They entered the Cannibal Colony. Indigo's stare shifted from depressed to genuine curiosity as they now drove through a small Americana town. There had to be at least five butcheries per block, skull vendors, and cursed antique shops, and unholy sites dedicated to Satan or Beezelbub. Jazz music echoed through the streets. At one point, Alastor stopped so that a tram of bones could roll by and denizens in vintage clothing could come out. Some that got out immediately ran after the first demon wearing casual clothing they could find, thus helping Indigo understand why Alastor gave her the attire. It made sense to her as to why some shopkeepers dragged corpses into the shops or used bones for outdoor décor.

Why was she looking at all this in fascination rather than revulsion? When she blinked again, she saw the yellow glows in the heart. She heard the echoes reminding her that she was surrounded by… something disgusting.

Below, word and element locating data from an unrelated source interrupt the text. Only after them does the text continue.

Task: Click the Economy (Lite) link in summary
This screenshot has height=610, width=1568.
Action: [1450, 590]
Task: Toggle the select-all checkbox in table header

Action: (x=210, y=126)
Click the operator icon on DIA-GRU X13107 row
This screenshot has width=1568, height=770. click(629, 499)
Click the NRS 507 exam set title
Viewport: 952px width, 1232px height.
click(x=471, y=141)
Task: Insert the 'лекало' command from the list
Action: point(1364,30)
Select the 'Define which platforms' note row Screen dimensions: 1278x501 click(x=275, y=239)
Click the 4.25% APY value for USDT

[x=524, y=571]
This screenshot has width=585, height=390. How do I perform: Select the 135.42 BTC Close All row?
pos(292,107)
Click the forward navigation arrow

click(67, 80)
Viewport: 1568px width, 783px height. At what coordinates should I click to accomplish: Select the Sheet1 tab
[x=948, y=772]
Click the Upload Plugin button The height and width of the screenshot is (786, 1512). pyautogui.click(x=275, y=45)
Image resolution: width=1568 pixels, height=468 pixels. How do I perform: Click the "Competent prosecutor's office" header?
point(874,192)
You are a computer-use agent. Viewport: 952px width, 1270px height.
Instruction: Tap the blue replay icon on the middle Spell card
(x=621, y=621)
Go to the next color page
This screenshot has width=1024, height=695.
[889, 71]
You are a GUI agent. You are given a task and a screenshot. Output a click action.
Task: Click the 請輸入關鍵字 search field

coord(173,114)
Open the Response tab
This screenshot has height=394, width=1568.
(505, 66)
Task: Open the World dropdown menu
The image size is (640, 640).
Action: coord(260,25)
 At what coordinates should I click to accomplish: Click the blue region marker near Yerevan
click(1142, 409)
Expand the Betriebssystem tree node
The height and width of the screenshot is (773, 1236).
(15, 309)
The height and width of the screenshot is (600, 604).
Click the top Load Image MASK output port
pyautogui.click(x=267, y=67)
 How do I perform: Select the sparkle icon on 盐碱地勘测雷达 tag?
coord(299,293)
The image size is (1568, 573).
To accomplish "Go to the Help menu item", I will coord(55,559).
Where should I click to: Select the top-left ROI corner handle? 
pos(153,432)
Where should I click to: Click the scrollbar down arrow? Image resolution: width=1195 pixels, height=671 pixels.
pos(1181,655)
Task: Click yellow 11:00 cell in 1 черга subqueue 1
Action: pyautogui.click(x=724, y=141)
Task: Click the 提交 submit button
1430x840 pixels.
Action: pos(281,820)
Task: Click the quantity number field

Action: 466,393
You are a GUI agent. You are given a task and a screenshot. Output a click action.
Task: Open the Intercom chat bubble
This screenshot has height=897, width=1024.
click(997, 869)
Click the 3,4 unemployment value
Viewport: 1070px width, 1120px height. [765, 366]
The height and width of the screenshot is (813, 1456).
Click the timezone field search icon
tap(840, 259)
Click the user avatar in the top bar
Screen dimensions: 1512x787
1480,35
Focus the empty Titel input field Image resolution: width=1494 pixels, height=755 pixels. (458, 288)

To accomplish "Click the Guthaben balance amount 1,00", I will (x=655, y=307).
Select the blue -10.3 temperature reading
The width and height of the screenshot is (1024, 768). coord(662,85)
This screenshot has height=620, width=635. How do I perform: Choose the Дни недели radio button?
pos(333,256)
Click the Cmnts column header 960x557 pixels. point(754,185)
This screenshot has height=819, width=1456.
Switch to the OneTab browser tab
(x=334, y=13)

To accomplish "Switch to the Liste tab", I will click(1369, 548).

Yet she found the Cannibal Colony's design a bit… appealing.

"Planning to jump out the window?" Alastor teased.

"What? No!" Indigo stopped looking at the window. "I'm just curious by the overall design. This town reminds me a bit of home… except, you know, without the people planning to make arepas out of you."

"Do entertain me, Indigo. What was your former home like?"

"Well…" Indigo tried to put the most careful words out there. "It's a small town in Maryland, an hour or two away from Baltimore. It has a lot of trees, a small lake… and it's fun when it snows…" She then realized that Hell probably doesn't have snow. "Have you seen snow when you were alive, Mister Alastor?"

"I never really left good old Louisiana, dear."

"You're from Louisiana? I always wanted to go there!" Indigo beamed. "My dad and I always hoped to see la parade du Mardi Gras." Indigo covered her mouth when she realized she spoke in her native French tongue. "I'm sorry."

"Whatever for? It's a delight to encounter another bilingual character!"

"I'm not bilingual. I speak Spanish along with English and French."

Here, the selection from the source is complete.